越境とは「2つ以上の場所を行き来する」こと

 越境とは具体的にどういう行動で、ARIA世代のキャリアにどんな効果をもたらすのでしょうか。社会人キャリアに詳しい法政大学大学院政策創造研究科教授の石山恒貴さんに聞きました。

編集部(以下、略) 石山さんは社会人のキャリアの中で「越境的学習」をテーマの一つとして研究されていますが、そもそも「越境的学習」とはどういうことを示すのですか?

石山恒貴さん(以下、石山) もともとは「会社以外の場所で学ぶ」という意味でしたが、私はもう少し広めに捉えています。「越境」とは境界を越えること。自分がホームだと思う場所とアウェーだと思う場所の間に境界があります。ホームとは、よく知っている人がいて使う日常用語も同じで、安心できるけれど刺激がない場所。アウェーは見知らぬ人たちがいて、日常使う用語も違うので居心地は悪いけれど刺激になる場所です。それぞれ境界を越えて、行ったり来たりするのがいいのだと思います。

 人事異動で新しい場所に行くような場合、最初はアウェー感がありますが、やがてはそこがホームになる。一方通行の移動にすぎません。越境に必要なのは、2つ以上の場を行き来すること。常に2つ以上の場があり、刺激を受けている状態です。

石山恒貴
石山恒貴
いしやまのぶたか/法政大学大学院政策創造研究科教授。一橋大学社会学部卒業後、NEC、GE、米系ライフサイエンス会社を経て、現職。「越境的学習」「キャリア開発」「人的資源管理」などを研究。日本労務学会副会長、人材育成学会常任理事、フリーランス協会アドバイザリーボードなど。主な著書に『日本企業のタレントマネジメント』(中央経済社)、『地域とゆるくつながろう!』(静岡新聞社:編著)、『越境的学習のメカニズム 実践共同体を往還しキャリア構築するナレッジ・ブローカーの実像』(福村出版)など。

―― 40代、50代のARIA世代には、なぜ越境が必要なのでしょうか。

石山 社会人になってから20年以上経過すると、停滞感を抱く場合が多くあります。1つの場所にずっといることで同調圧力が働き、過剰適応していくようになる。気づかないうちに固定観念にとらわれていきます。

 越境してホームとアウェーを行き来すると自分が何者なのか、あやふやになっていく。自分が相対化されるからモヤモヤするのです。これが学びの第一歩。越境は「何を学ぶか」よりも、「自分がどうありたいか」に気づく学びだと思っています。
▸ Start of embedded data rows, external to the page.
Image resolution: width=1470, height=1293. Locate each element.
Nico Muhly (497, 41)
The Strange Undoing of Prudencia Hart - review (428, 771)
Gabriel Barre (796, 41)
 誰しも複数の要素を持っていて、越境することで自分にこんな一面があるのかと知る。そこが学びだと思うんです。昔は心理学的にも「本当の自分は1つ」と思われていましたが、現在は、ちょっとずつ違う自分があり、どれかが本物でどれかが偽物というわけではないと考えられています。たくさんの自分があって、それらを包括した自分らしさみたいなものがある。

 越境学習していく中で、たくさんの自分が見つかれば、その中でより自分がワクワクすること、やりたいこと、自信が持てることが見つかります。

―― 確かに、セカンドキャリアを考えようとしても、「何がやりたいか分からない」という悩みを持つ人は少なくないと思います。